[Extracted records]

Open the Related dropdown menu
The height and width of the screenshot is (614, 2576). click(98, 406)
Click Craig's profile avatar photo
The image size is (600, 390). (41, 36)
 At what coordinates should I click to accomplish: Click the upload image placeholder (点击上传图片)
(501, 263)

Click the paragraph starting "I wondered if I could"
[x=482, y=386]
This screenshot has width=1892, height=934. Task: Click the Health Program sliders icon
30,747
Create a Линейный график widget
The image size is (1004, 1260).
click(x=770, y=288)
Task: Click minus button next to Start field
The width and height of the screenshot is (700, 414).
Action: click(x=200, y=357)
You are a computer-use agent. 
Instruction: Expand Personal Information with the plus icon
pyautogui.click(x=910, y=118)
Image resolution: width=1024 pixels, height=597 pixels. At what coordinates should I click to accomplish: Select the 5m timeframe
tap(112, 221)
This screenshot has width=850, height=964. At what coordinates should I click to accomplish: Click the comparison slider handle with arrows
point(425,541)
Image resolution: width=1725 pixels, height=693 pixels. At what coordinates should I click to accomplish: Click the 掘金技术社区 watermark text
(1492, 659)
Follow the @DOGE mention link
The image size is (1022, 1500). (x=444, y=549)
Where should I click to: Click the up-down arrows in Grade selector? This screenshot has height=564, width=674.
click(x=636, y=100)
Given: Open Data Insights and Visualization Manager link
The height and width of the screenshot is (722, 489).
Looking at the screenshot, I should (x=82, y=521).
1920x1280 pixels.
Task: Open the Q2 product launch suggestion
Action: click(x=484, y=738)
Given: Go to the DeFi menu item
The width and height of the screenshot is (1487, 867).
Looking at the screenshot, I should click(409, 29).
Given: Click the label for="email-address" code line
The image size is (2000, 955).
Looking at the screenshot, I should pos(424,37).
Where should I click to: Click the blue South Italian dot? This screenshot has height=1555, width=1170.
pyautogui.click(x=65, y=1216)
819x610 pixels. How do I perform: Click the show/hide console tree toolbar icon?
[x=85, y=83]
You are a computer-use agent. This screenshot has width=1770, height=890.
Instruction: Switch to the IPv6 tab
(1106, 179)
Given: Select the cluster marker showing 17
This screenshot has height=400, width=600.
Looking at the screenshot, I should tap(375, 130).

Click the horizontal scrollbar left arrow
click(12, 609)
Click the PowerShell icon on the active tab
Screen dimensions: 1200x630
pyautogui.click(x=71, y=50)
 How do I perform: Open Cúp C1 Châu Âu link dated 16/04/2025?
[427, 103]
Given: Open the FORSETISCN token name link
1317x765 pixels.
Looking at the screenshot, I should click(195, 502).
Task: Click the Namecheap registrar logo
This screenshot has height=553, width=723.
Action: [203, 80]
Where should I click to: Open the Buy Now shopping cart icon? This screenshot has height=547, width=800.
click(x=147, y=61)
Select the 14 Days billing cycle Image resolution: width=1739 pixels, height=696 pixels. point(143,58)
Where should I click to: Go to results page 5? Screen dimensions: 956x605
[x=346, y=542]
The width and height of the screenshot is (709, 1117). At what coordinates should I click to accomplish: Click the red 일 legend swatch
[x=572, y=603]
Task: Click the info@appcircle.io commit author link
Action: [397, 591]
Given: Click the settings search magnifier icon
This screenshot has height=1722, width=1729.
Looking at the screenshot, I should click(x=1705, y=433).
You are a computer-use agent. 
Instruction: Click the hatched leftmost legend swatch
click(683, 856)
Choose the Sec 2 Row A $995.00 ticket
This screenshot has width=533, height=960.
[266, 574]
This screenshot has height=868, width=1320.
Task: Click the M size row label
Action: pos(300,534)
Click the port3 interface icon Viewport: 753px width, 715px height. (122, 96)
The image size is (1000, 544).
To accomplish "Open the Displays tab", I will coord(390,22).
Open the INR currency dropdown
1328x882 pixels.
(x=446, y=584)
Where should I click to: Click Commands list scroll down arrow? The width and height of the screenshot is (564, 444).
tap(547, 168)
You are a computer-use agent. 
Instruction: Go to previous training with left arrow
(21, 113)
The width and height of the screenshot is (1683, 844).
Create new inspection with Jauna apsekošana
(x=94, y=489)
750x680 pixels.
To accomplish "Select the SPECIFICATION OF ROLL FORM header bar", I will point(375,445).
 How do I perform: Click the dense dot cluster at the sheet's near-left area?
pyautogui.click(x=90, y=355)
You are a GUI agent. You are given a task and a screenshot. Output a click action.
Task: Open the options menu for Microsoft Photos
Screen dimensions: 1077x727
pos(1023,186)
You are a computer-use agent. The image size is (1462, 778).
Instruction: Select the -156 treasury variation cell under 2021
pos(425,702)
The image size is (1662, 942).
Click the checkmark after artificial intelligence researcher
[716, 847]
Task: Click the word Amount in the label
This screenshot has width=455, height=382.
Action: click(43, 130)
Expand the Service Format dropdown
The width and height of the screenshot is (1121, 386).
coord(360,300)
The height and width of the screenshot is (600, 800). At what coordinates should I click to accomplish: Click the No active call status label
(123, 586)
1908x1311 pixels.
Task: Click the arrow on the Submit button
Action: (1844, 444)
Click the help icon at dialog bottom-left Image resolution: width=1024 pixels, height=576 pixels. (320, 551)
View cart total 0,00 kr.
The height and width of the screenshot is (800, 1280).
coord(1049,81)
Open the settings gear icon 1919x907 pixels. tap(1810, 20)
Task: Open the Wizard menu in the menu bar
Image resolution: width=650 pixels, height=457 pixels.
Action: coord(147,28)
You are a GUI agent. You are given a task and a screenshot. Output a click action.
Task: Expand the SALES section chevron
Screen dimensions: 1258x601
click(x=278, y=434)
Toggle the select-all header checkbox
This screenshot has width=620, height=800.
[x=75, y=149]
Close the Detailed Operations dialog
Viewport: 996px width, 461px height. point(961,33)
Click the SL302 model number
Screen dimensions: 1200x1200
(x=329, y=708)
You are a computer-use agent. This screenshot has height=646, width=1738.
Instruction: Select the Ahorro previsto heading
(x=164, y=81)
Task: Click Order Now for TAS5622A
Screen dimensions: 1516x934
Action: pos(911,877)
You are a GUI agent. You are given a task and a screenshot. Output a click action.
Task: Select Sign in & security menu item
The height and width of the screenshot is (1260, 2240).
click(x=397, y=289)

*INSTRUCTIONS FOR THE TASK*. Copy out every line from the records that has the word "item".

*EXERCISE OUTPUT*.
Given: Go to the DeFi menu item
Task: Select Sign in & security menu item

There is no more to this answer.